• INSTRUCTIONS FOR THE TASK: Repeat the stretch of the book review from "I feel it my" through "crying with laughter." word for word.

• PAGE TEXT:
The laughter continues to flow in Gina Kirkham’s brilliant sequel to the wonderful Handcuffs, Truncheon and a Polyester Thong.

Our hapless heroine Constable Mavis Upton is preparing to step down the aisle with her fiancé Joe, but has to deal with her temperamental teen daughter, as well as investigate a serial flasher on a push bike. Throw a diva drag queen into the mix and readers can expect the usual hilarious Mavis mishaps that made the first book such a hit.

Revel in Gina Kirkham’s humorous, poignant and moving stories of an everyday girl who one day followed a dream.

Revel in Gina Kirkham’s humorous, poignant and moving stories of an everyday girl who one day followed a dream.

My Review

I feel it my duty to issue a warning to all prospective readers of Whiskey Tango Foxtrot. Please make sure you have tissues at the ready and be prepared for funny looks if you chose to read in public! Why you might ask?? Well, this book is funny, seriously funny. At one point I was sat in my local Cafe Nero’s literally crying with laughter.

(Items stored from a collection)
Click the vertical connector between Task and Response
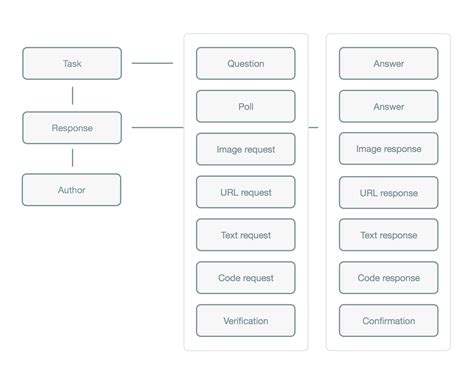Image resolution: width=474 pixels, height=366 pixels. (x=72, y=96)
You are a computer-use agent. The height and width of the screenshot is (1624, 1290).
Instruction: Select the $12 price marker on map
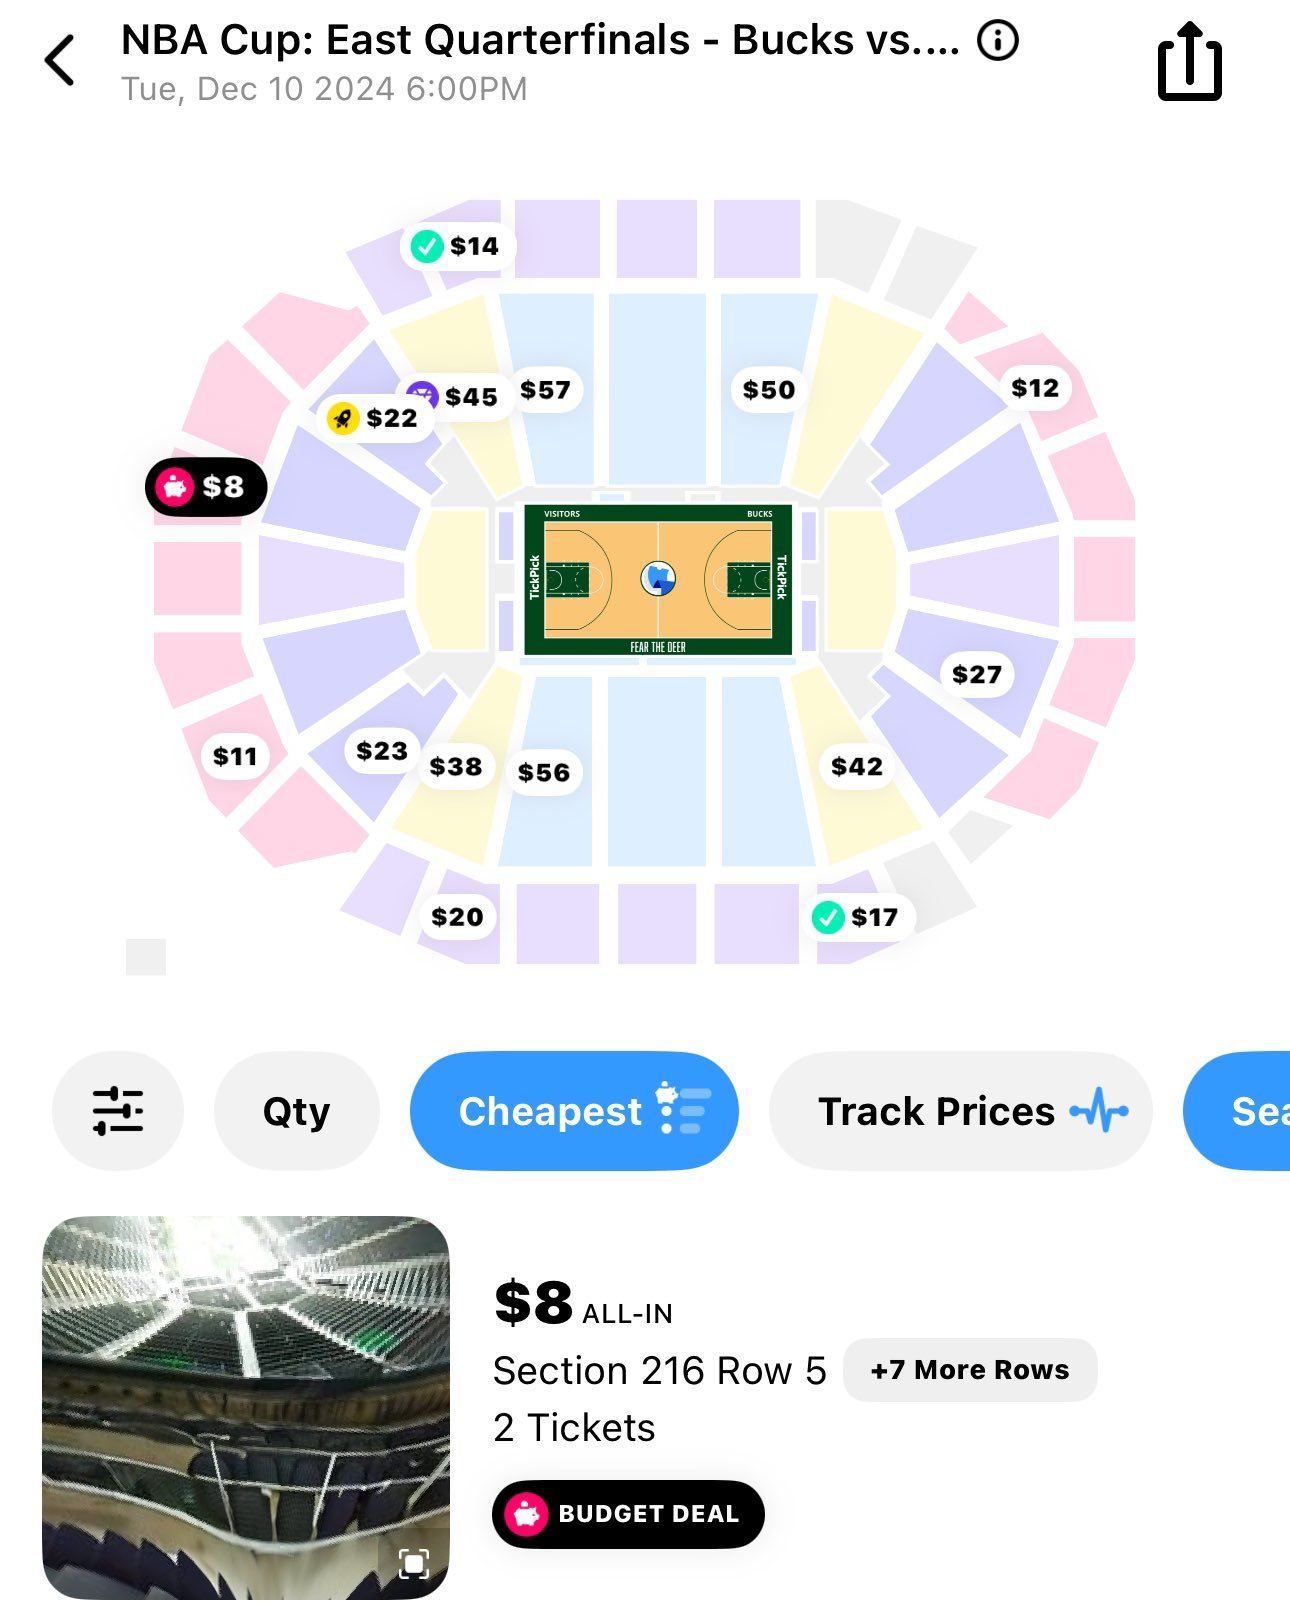coord(1035,388)
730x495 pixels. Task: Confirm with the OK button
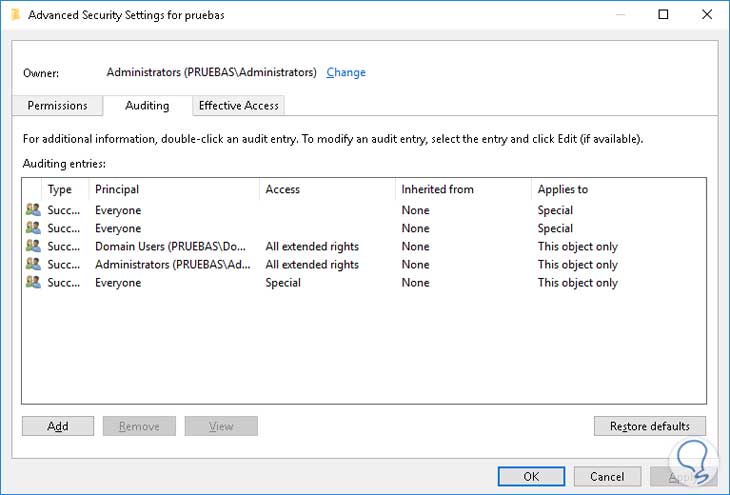click(531, 477)
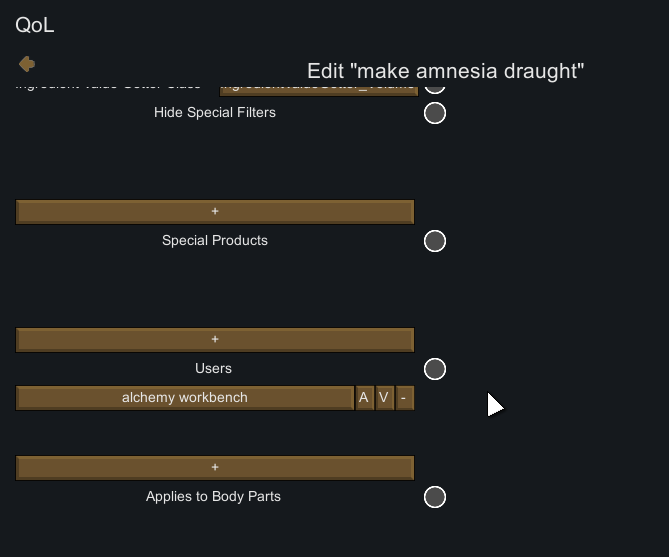Click the Hide Special Filters label

pos(215,113)
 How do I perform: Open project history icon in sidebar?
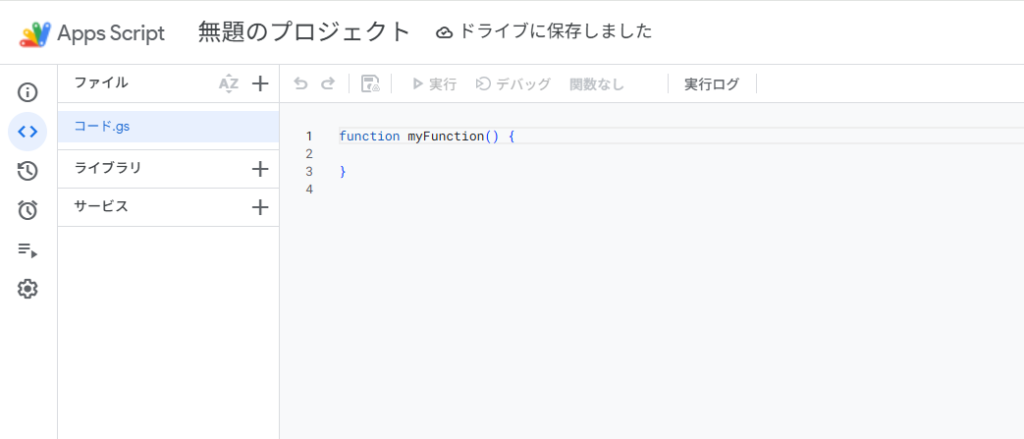click(x=28, y=171)
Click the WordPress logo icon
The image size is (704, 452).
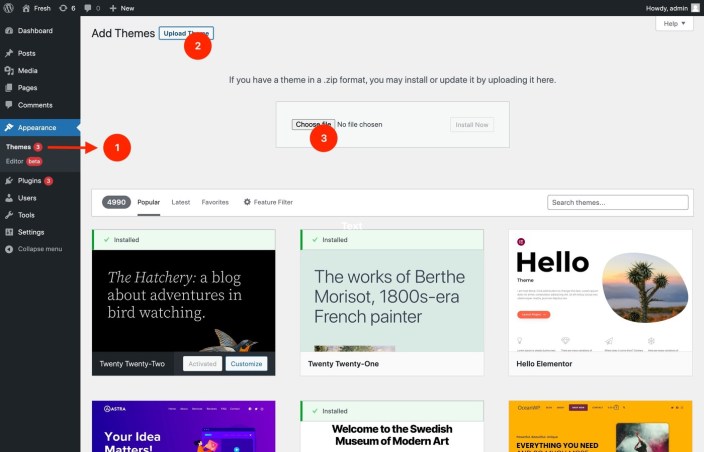click(9, 7)
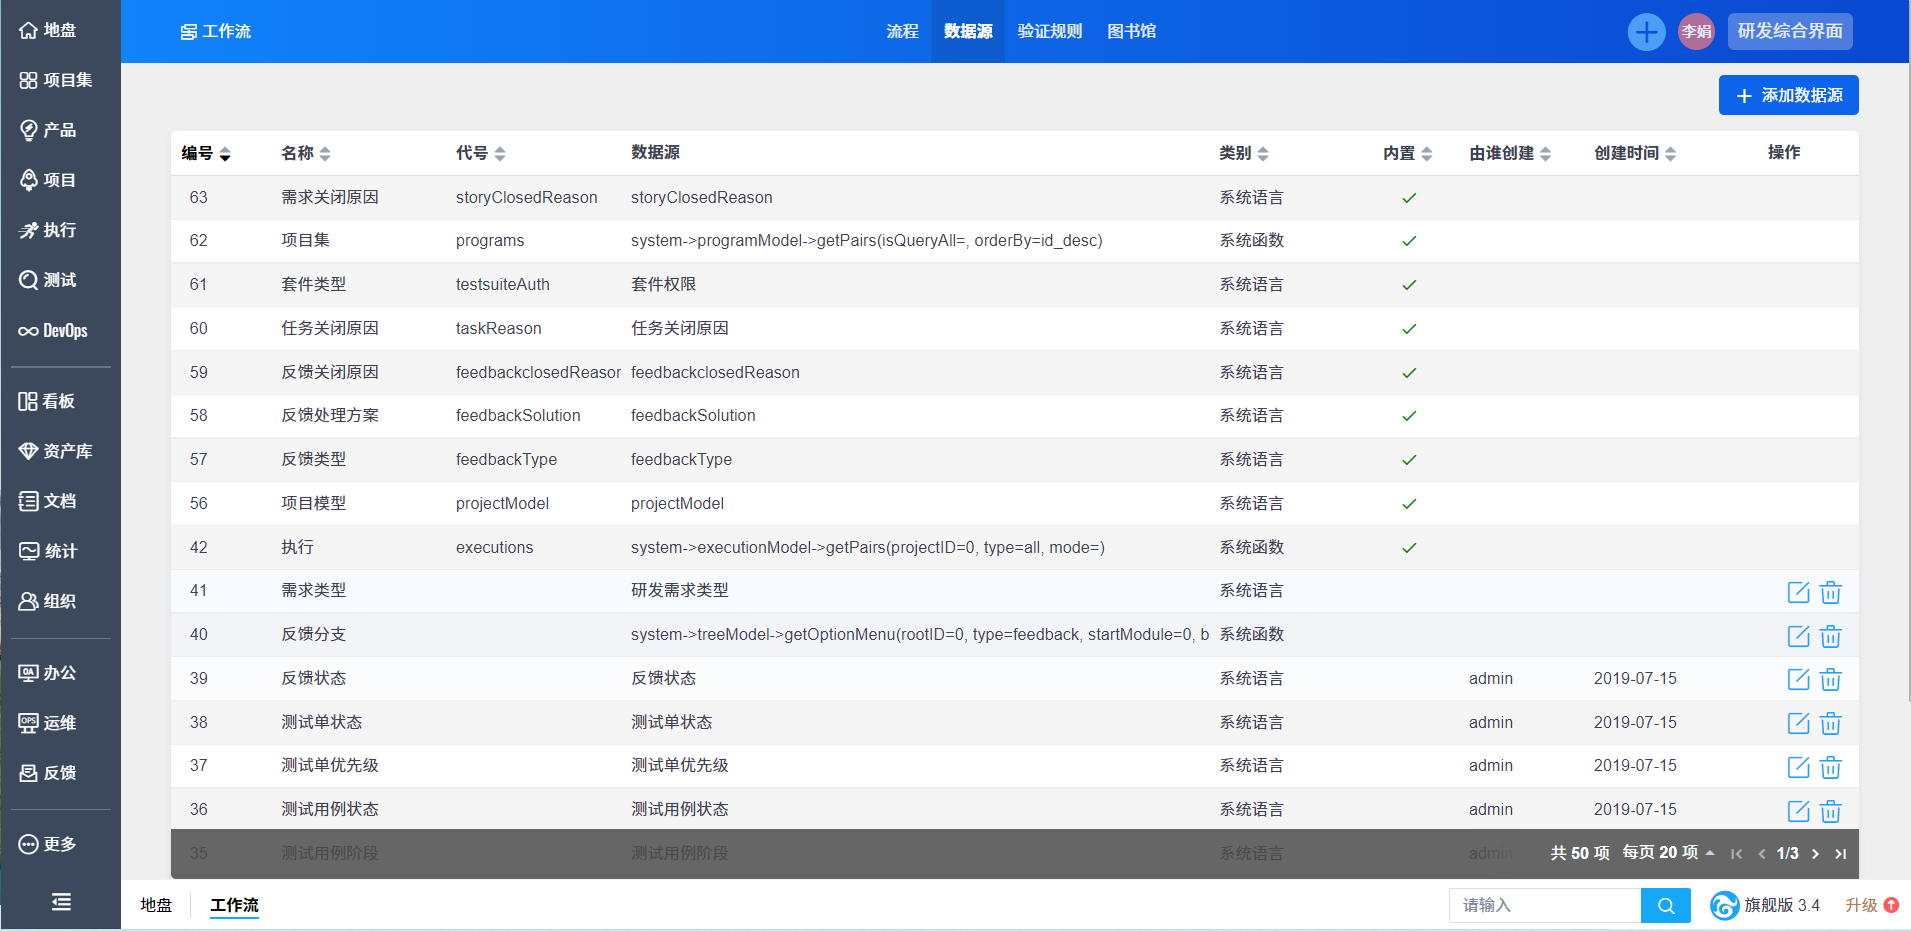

• EXERCISE SOLUTION:
I feel it my duty to issue a warning to all prospective readers of Whiskey Tango Foxtrot. Please make sure you have tissues at the ready and be prepared for funny looks if you chose to read in public! Why you might ask?? Well, this book is funny, seriously funny. At one point I was sat in my local Cafe Nero’s literally crying with laughter.